A Thought on Abstraction

Posted on May, 19 2016

What makes technology easier to deal with?

To answer this question, look no further than the most popular technology to deal with: The Web

The Web (HTML, CSS, JS) accomplishes the great feat of providing a standardized paradigm for delivering functionality to end users, i.e. web browsers. For any given platform with a web browser that implements the same standards, the page should function in a similar way to other platforms.

The good news here is that for the most part this is indeed true. The mechanism behind this great feat is accredited to abstraction. When writing software for web browsers, the particular machine that will eventually render the code written is not within the scope of concerns; due to the assumption that the web browser rendering the current page follows the standards set in place by web browsers.

Web Pages are a great example of a domain specific abstraction. In english, this means that the standards set in place by the web browser are limited to establishing a way to define a structure (HTML), style the structure (CSS), and modify the structure (JS). Beyond the specified standards for the web, and you've gone too far- you're in open waters.

When you're in open waters, the abstraction begins to fade and what you're left with is what every aspiring software developer is afraid of: What translates the abstraction to the machine itself.

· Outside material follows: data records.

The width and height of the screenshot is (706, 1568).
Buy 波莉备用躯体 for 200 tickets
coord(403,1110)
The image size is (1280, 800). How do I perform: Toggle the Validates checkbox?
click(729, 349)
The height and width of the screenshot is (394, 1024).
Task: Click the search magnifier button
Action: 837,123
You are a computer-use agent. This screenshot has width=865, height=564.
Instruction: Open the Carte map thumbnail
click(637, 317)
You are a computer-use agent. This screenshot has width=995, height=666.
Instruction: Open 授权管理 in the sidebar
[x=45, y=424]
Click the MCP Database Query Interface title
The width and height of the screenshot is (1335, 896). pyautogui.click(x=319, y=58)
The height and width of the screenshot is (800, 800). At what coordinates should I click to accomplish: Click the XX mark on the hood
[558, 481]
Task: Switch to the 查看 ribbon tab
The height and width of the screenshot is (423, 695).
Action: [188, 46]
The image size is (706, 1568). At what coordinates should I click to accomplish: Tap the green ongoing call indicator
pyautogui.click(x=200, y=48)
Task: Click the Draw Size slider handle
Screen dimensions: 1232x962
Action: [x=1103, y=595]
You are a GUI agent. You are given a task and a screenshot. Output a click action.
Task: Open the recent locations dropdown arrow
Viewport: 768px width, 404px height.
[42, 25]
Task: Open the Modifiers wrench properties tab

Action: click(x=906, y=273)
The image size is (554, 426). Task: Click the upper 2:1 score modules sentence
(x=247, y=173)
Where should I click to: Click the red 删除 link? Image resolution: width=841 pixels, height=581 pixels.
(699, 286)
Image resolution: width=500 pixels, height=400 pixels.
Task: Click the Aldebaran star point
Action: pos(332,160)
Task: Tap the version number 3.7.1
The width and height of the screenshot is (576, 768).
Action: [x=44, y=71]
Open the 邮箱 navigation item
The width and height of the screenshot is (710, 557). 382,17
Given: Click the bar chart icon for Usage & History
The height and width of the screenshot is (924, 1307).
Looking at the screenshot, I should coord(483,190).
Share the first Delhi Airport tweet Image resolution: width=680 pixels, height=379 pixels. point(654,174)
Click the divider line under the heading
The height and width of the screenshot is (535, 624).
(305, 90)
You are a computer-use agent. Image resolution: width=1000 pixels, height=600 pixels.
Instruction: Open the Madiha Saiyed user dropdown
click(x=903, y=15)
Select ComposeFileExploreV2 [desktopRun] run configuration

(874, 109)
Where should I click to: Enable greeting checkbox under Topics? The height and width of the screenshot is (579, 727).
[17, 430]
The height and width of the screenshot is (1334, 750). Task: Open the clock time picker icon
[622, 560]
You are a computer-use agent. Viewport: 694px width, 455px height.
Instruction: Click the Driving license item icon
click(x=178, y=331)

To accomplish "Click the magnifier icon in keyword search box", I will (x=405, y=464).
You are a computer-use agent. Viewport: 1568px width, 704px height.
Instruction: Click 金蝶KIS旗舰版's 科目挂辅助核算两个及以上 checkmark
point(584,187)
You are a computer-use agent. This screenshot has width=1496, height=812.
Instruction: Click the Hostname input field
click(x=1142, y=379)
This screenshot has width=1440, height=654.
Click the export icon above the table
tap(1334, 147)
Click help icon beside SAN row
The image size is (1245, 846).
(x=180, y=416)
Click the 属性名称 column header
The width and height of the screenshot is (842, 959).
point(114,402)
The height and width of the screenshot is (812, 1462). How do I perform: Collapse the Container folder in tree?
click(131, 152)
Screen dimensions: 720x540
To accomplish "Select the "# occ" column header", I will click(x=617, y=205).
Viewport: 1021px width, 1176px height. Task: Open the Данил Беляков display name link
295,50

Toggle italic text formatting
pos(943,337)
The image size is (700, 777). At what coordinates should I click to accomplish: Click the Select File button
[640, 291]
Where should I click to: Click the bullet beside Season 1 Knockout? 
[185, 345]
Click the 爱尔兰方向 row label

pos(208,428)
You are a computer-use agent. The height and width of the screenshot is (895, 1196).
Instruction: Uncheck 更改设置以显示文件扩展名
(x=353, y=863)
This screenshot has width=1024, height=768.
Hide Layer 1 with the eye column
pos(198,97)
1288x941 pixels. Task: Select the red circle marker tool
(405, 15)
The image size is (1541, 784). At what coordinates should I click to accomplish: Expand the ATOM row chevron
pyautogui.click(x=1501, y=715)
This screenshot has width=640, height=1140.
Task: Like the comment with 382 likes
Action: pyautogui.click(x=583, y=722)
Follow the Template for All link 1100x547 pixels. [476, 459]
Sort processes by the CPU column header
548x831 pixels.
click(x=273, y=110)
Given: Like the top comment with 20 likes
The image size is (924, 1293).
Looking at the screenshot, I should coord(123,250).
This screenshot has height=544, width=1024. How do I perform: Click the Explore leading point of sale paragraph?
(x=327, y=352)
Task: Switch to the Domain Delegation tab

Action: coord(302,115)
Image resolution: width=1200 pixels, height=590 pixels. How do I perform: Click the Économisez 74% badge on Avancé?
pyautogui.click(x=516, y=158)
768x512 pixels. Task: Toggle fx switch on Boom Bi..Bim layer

Granted, at every level you are faced with abstraction. When you're writing in C, you're abstracting away machine code. When you're writing in assembly, the instruction opcodes are abstracted away. When you're manually writing instructions byte-by-byte, virtual addresses are abstracted away, etc.

Eventually you reach a point of no return, where there is no abstraction and all that is left is the atomic laws that compose themselves into what you're looking at right now to read this blog post. For each level you strip away the abstraction, the more you can engineer on a specific platform for speed, memory consumption, and the list goes on.

The issue people run into is the level of understanding on each platform that is needed to solve the same problem, or in the worst case the complete incompatibility of the abstraction in respect to the problem at hand. Utilizing abstraction to cover a large 'surface area' of platforms is a trade off between the extent you can engineer using the abstraction vs. how well the abstraction preforms vs. the amount of things you can do using the abstraction:

Q = ( Supported Platforms ) + ( Performance ) + ( Range )

where Q is an unknown universal constant

Depending on the domain of the problems you're trying to solve using the abstraction, you can get a wide range of supported platforms and performance, with the sacrifice of the complexity of the problems you can solve with the abstraction. Alternatively, you can get optimal performance and freedom, with the sacrifice of the number of supported platforms.

Abstraction is everywhere in computing. Classifying abstractions using this made-up constraint in respect to the problem you're trying to solve using the abstraction can help you give insight to what to use.